Fear and Loathing of the Caterpillar

As promised, the highlight and lowlight of my weekend.

I spent most of the weekend combing though the second-pass galleys of my book. BH spent the weekend moving millions of tons of tools and wood in the garage. He worked so hard his hands swelled (changing weather contributed, too), and he asked me to wear his wedding ring. (I love it when he does that.)

A surprise visit detoured our plans slightly. My nephew Ryan, home on leave from Iraq, had driven up from Georgia with his wife, Winter, and kids Caitlin and Damien. They arrived Sunday for lunch.

Image and video hosting by TinyPic The galleys could wait.

We hung out and chit-chatted and I took the kids out back so they could run around, and I could see if there was any lettuce we could pick for lunch. The kids were talking a million miles an hour and I was loving it and then I saw IT. A dreaded tent caterpillar. While explaining to the kids why I did not want this particular caterpillar chomping through my garden, I picked it up and flung it past the stone fence and into the tall grass of meadow behind the garden.

As the caterpillar was leaving my hand, he turned and cursed me, using the foulest of language. His curse caused my husband’s wedding ring to fly off my hand, over the stone fence and into the tall grass of the meadow beyond it.

It was very quiet for a moment. I reached for the shovel, prepared to dig a deep pit, fill it with tears, and drown myself in it. But I had two sweet little kids watching me.

I put on the happy-Aunt-Laurie face and told them we had an adventure! Find Uncle Scot’s ring. We set out the area to search, then crouched in the grass and turned over every leaf. Damien went inside to get the rest of the family and soon everyone was looking. When I wasn’t fighting waves of hysteria, I tried to convince myself this was a good thing, because we were sure to find it, and we were reclaiming a piece of meadow that I could turn into a new garden bed.

Really. It was all going to work out. And if it didn’t, well it wouldn’t take long to dig that pit and drown myself in it.

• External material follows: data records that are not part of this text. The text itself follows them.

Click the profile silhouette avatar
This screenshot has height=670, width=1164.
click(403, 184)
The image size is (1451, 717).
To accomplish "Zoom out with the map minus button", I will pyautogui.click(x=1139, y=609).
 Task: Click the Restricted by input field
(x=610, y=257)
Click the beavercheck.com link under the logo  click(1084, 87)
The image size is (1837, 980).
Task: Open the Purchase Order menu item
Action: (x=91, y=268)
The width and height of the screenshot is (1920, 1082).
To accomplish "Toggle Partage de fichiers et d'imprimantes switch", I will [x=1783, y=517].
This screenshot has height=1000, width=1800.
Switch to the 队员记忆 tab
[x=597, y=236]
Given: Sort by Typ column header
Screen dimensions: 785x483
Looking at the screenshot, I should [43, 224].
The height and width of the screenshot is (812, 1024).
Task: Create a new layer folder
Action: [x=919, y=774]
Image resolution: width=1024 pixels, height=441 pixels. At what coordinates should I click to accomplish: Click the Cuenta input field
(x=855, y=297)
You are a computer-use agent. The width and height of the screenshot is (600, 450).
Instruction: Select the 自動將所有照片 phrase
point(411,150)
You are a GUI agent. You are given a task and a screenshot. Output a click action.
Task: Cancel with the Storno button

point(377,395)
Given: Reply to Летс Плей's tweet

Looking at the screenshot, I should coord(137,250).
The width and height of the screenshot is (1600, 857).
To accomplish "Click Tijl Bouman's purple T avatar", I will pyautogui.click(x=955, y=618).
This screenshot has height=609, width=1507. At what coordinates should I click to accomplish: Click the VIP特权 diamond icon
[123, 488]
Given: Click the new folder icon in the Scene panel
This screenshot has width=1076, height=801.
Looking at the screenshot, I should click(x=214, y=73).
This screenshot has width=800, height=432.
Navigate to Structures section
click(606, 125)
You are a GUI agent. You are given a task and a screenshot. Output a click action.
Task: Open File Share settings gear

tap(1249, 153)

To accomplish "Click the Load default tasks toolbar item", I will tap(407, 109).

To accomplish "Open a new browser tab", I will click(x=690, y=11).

BH suggested we should feed our guests lunch. I reached for the shovel and started digging. He gently removed it from my hands.

We ate (yes, using our garden lettuce on our sandwiches) and they had to hit the road. BH drove to a buddy’s house and came back with a metal detector. I was certain that he would find every scrap of farm metal that had been buried out back fifty years earlier. I knew the ring had been spirited away to a nest by a squadron of tent caterpillars and they were using it in their gruesome breeding rituals and we would wake up in the morning to find the entire house encased in a tent caterpillar nest, and they would turn carnivorous and eat our brains while we slept. They would Borg us and we would develop wiggly bodies with lots of little legs and we would spend eternity trying to assimilate the good people of Mexico, NY into our evil caterpillar ways. I was convinced –

BH found the ring in thirty seconds with the metal detector, completely undamaged by flight or worm vandalism.
Ryan and family left for Georgia. (He goes back to Iraq tomorrow.) BH shoved his ring on his own finger. I went back to the galley. All ended well.

There are two morals to the story:
1. With the right tool, you can do anything.
2. Don’t piss off caterpillars. They only look harmless.